With sumptuous interiors, Ranger's House is a stylish and memorable setting for special events and is available for drinks receptions or dinners. It is also licensed for civil wedding ceremonies and can host intimate wedding receptions.
Ranger's House is an elegant Georgian villa in Greenwich Park. It houses The Wernher Collection, a remarkable collection of works of art amassed by diamond magnate Sir Julius Wernher (1850-1912). The Ranger's House event spaces, include the original Stone Hall, the Ranger's Room and an expansive garden. All are charming locations for hosting private or corporate events. The Gallery, is a long room with wooden floors, a large bay window and fine antique furnishings. The Walled Garden is the perfect site for a marquee that can host receptions, birthdays, summer parties and weddings.
Arranged within the panelled interiors of this graceful mansion is a glittering spectacle, a sumptuous arrangement of silver and jewels, paintings and porcelain. Nearly 700 works of art are on display, including early religious paintings and Dutch Old Masters, minute carved Gothic ivories, fine Renaissance bronzes and silver treasures revealing the genius of medieval craftsmen and the unparalleled quality of Renaissance decorative arts. Rangers House is owned and managed by English Heritage.
Ranger's House was built around 1700 as the official residence of the Ranger of Greenwich. The property gives visitors a rare insight into the life of Sir Julius Wernher, millionaire gold and diamond dealer and philanthropist.

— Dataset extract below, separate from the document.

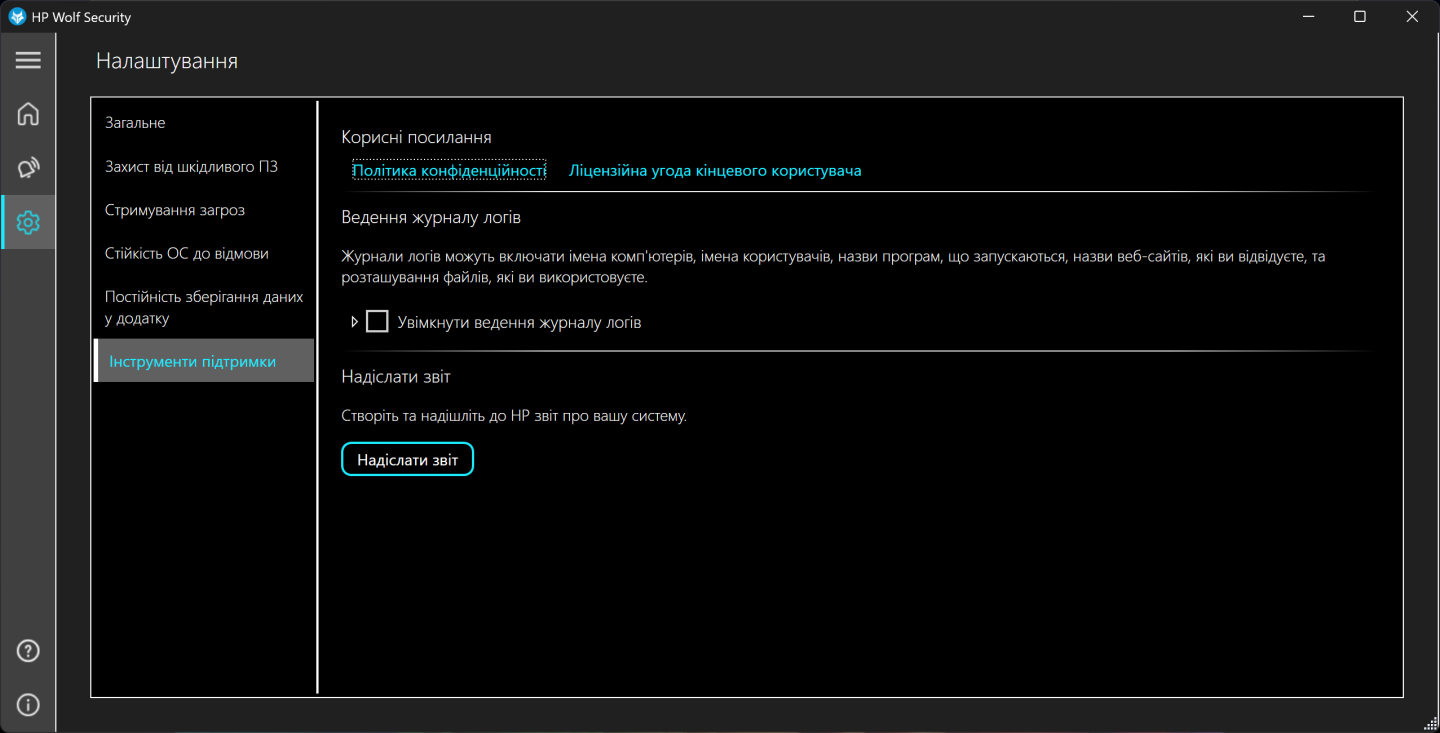Open the 'Політика конфіденційності' link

The highlight is the jewel vault which holds more than 100 Renaissance pieces, each exquisitely enamelled and studded with gems; thought to be one of the finest jewellery collections in Europe.
Decorative arts of the eighteenth century are handsomely represented by richly gilded Sevres porcelain, Meissen pottery figures, fine French furniture and huge Beauvais tapestries, complemented by British portraits by Sir Joshua Reynolds, George Romney and Sir William Beechey. Wernher was made a Baronet in 1904, and died in 1912 leaving more than £11 million. Sir Julius was instrumental in the founding of Imperial College, London, and during the First World War, contributed millions of pounds to the 'war loan.' The property provides the opportunity for a detailed look into the crafts and skills involved in the making of such jewels and in the modern conservation practices applied to them today.